## Exercise details
Could you copy, word for word, the stretch of the items below from the line containing "Given: Open the" through the line containing "At what coordinates", leaving the pictures out of your copy?

## Given records
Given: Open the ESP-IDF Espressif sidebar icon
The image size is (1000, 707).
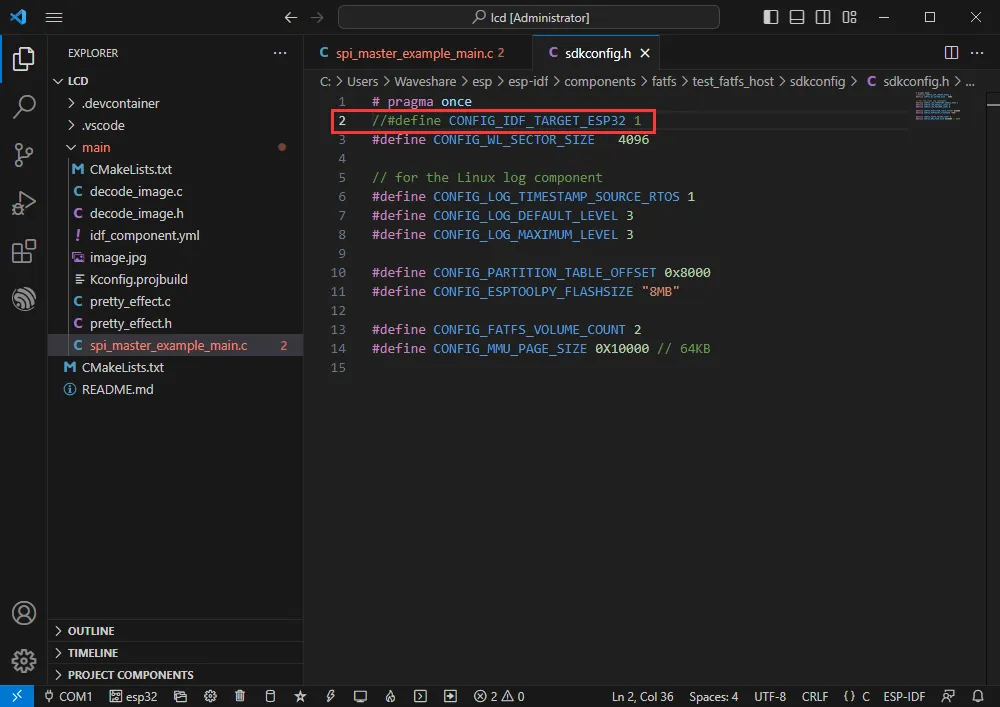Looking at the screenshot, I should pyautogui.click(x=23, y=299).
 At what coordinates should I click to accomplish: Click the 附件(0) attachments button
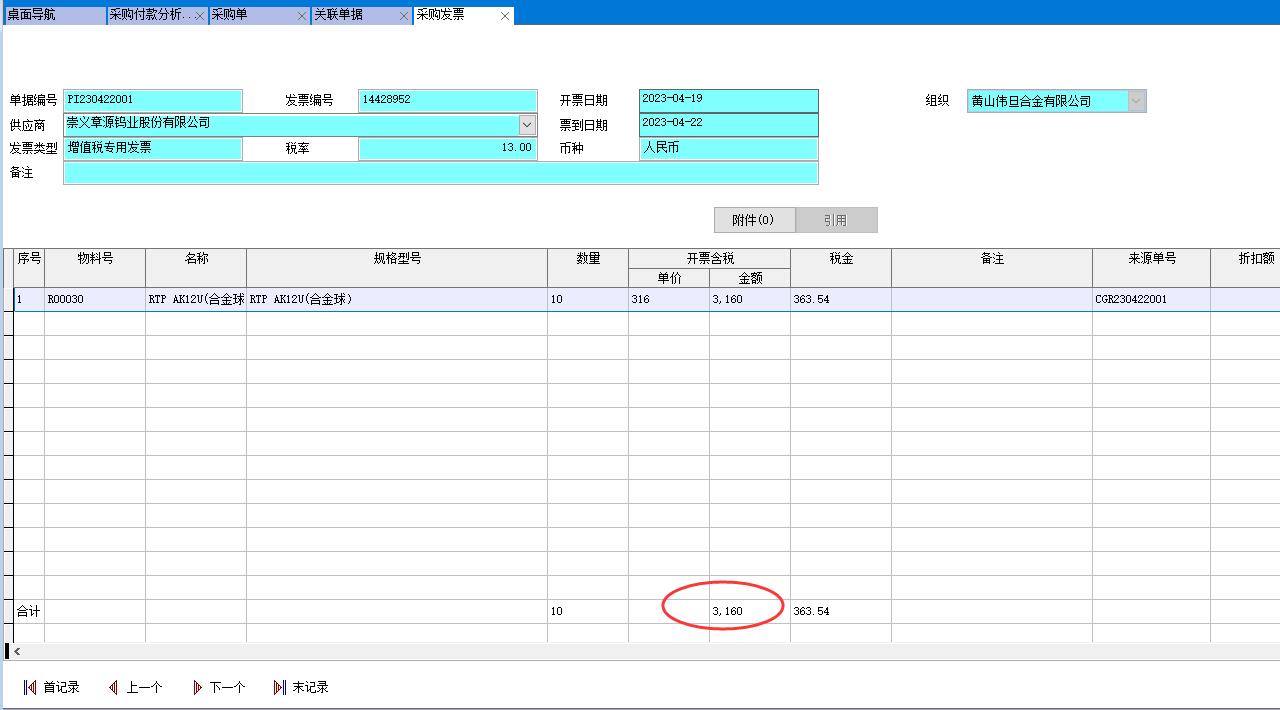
* * *
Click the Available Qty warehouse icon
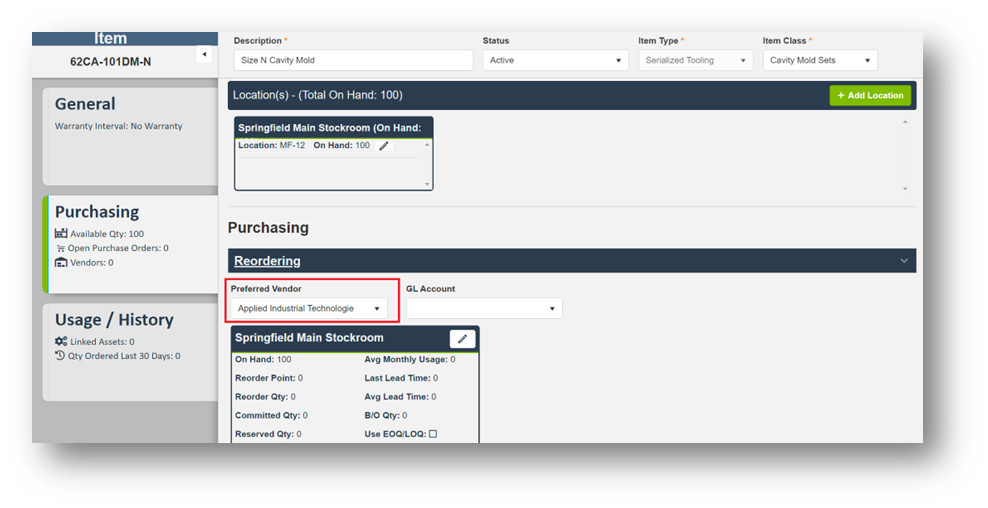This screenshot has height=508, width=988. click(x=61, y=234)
---
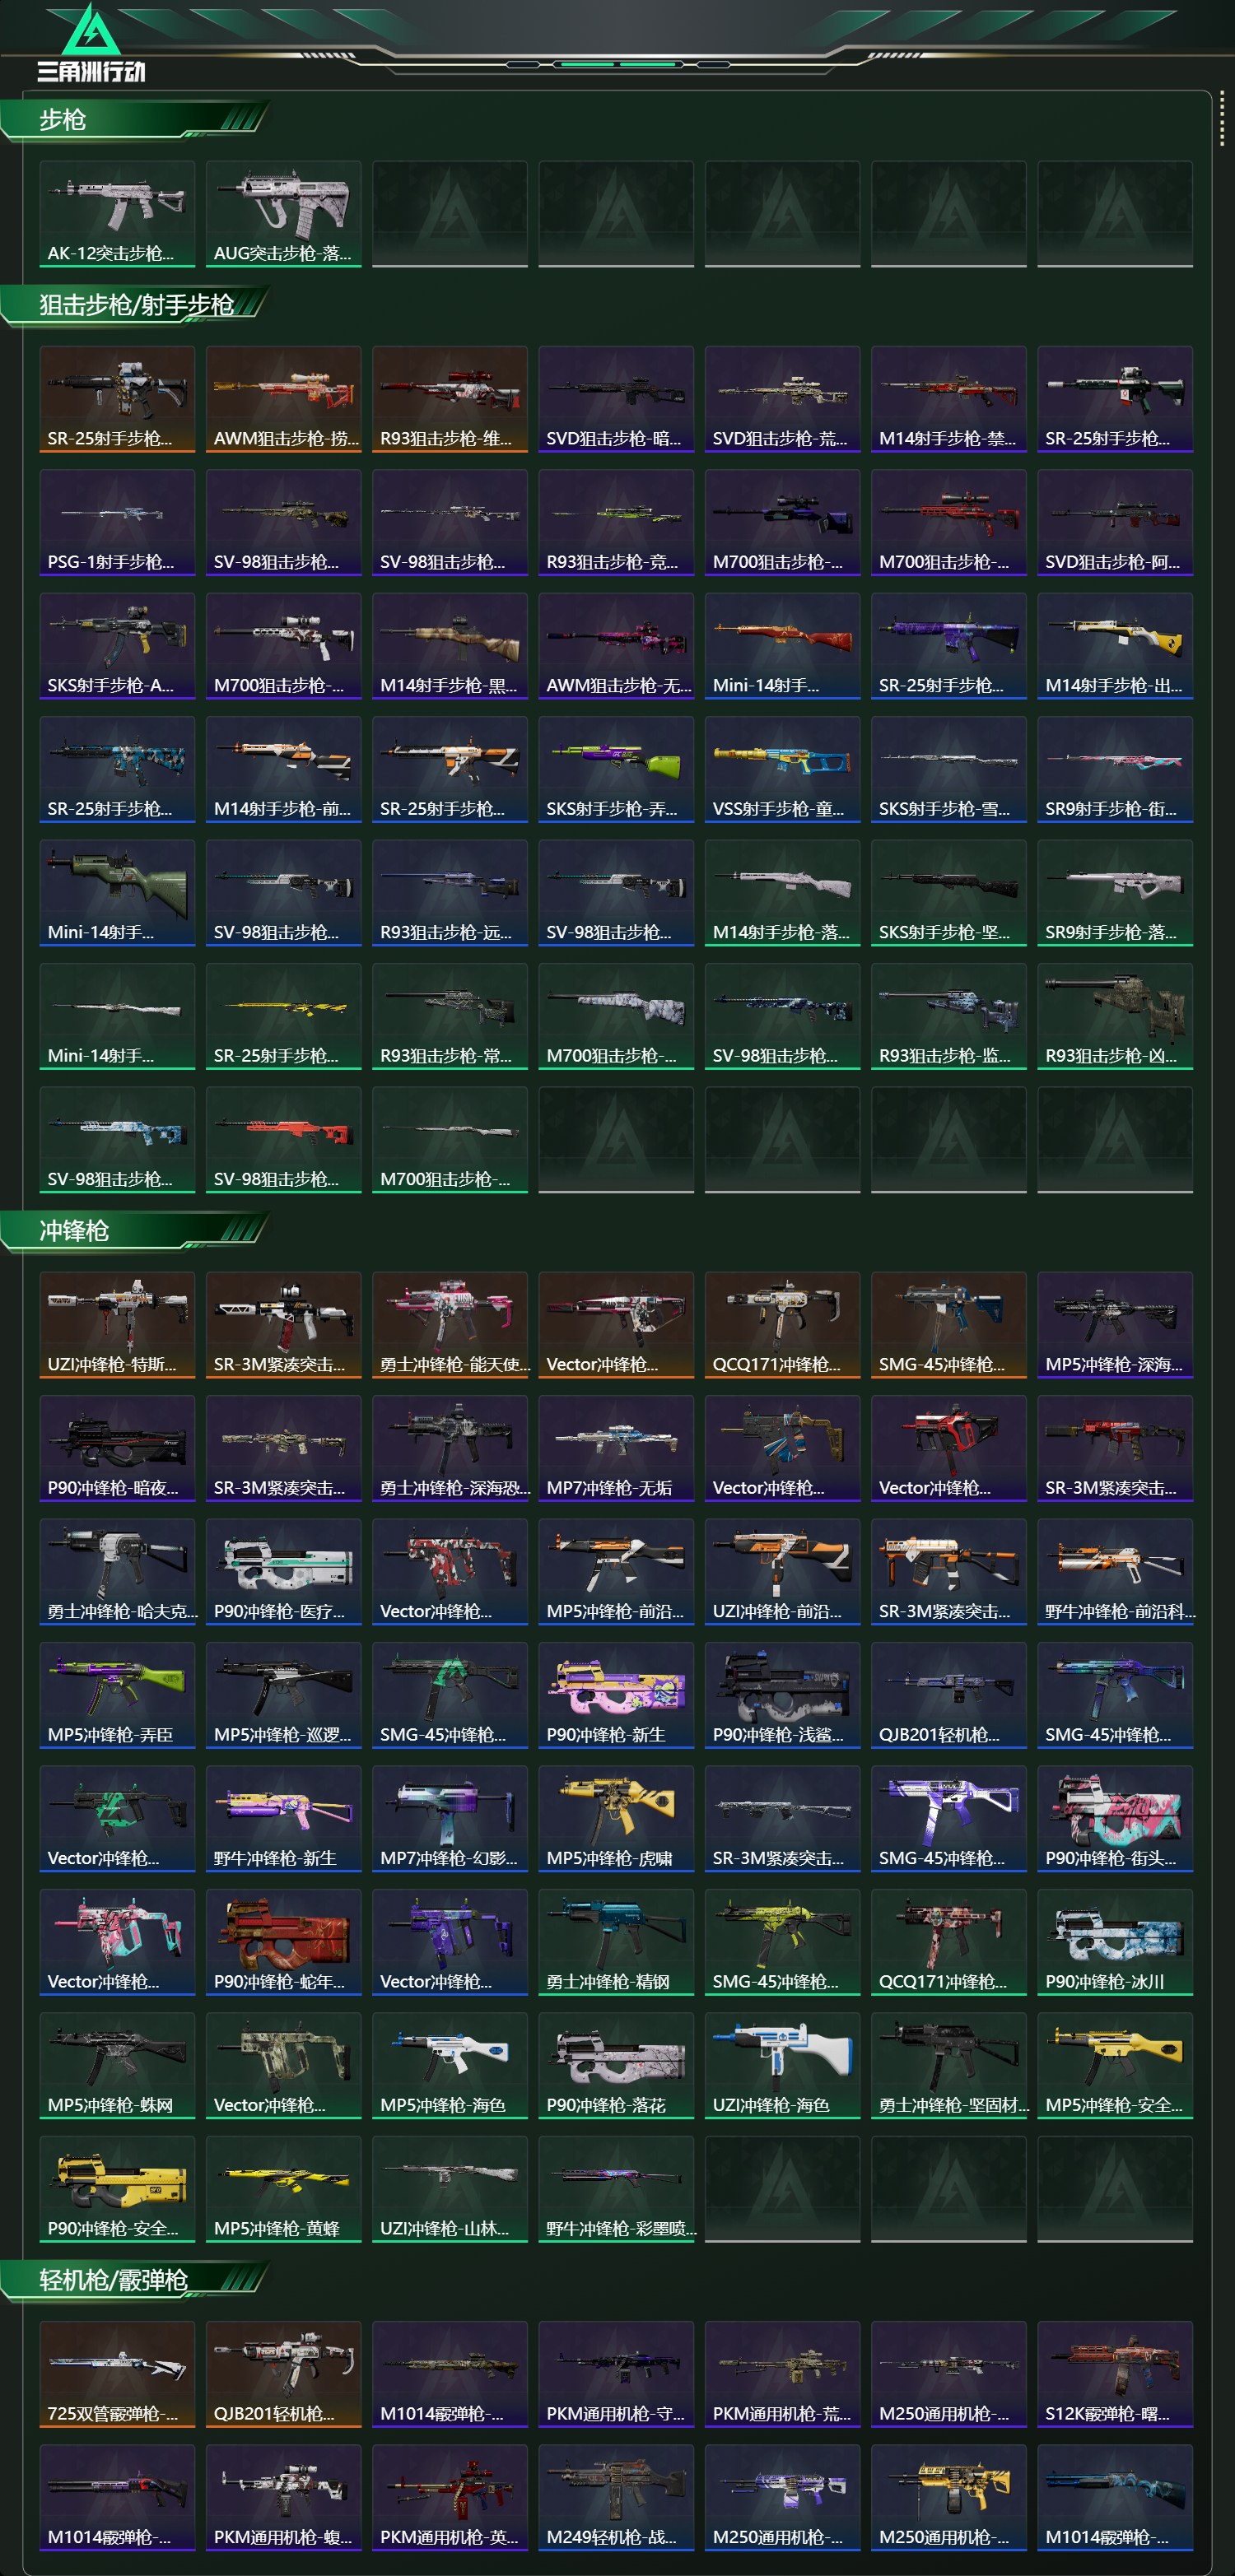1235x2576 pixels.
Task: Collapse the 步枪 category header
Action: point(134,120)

## Final result
Given: Open the ESP-IDF Espressif sidebar icon
The image size is (1000, 707).
Looking at the screenshot, I should pyautogui.click(x=23, y=299).
 At what coordinates should I click to accomplish: Click the 附件(0) attachments button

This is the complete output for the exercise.